Asceticism and the Human Condition

I was watching The Buddha at the gym the other day, so naturally when I left I was thinking about Siddhartha’s journey to enlightenment.   The phase in particular that was on my mind was his time spent as an ascetic, depriving himself of all worldly  pleasures and experiences in order to achieve spiritual enlightenment.

I think there’s something to be said for this- there definitely appears to be a disconnect between people as spiritual creatures and humans as animals.  This isn’t only the case for humans, though- I think it applies to other creatures too.  All of us are simply souls residing inside our physical bodies- I believe C.S. Lewis said something about that in a far more eloquent way, actually.  Obviously this isn’t a novel idea, but its a dichotomy that any sentient being has to grapple with.  The world can be a dangerous place for a soul seeking enlightenment.

At the same time, it seems naive and a bit irresponsible to just abstain from all things worldly entirely.  Of course, we are defined by our souls more than we are as humans, but is it not relevant that our souls are living in bodies on this place called Earth?  Should we really spend all of our time here trying to escape?  The world is full of suffering, but it’s also full of wonder.  We can learn a lot about our souls from experiencing both.

Of course like all paradoxes that we deal with, a balance must be struck.  I would think it’s helpful to experience one or the other or both walks of life in order to realise that neither is spiritually ideal.  We can’t live like Siddhartha in his early years, lavishly and wastefully.  But we also needn’t constantly deprive ourselves constantly in order to cultivate the higher being residing within all of us.

How do you balance the experience of life with spiritual health?

4 thoughts on “Asceticism and the Human Condition

  1. Hey Fiona,
    Firstly, thank you for sharing this, this has been right now another great addition to my sunday.

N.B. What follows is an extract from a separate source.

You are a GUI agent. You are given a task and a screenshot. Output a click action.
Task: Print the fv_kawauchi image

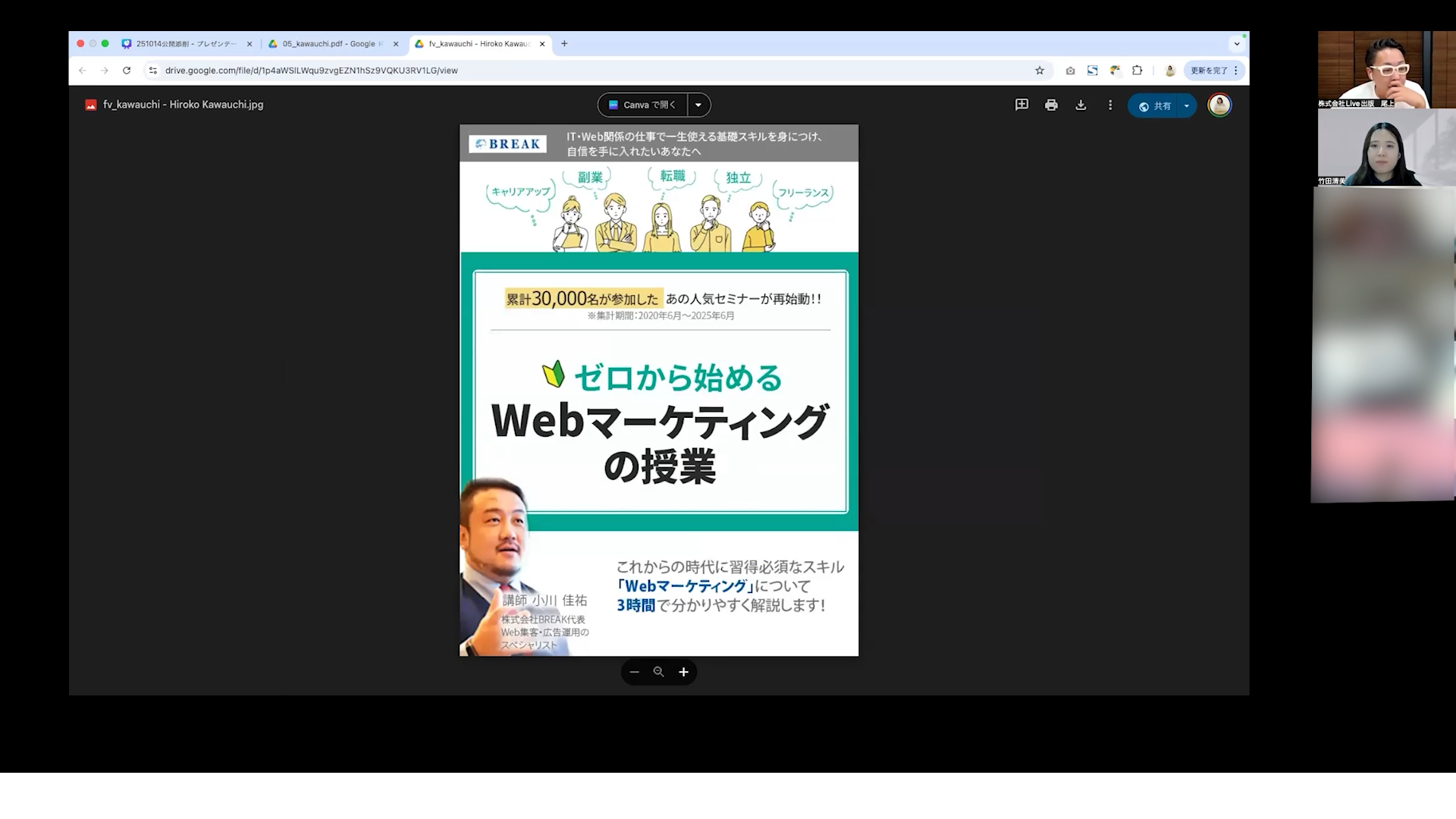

    To balance life with spiritual health.. it seems like such a tough question but what about whether life is already balanced to begin with, but rather seeing that the mind only claims that there needs to be a balance struck. The mind is very clever in that it creates in own world. This is why the gurus say that the world is illusion, the world we live in that is illusion is the world that is conjured by the commentator. It feels it has to control and to “understand” it all for things to be done when really the mind has no control over reality. Reality is always as it is, whether its accepted and then in turn taken responsibility of is whether one continues to suffer over it or not, no? See if this is true in what you can see upon looking in an investigating.

    Our stories are just descriptions of what “we” want but if you give up control, what’s left. What’s running the ship, or WHO is running life.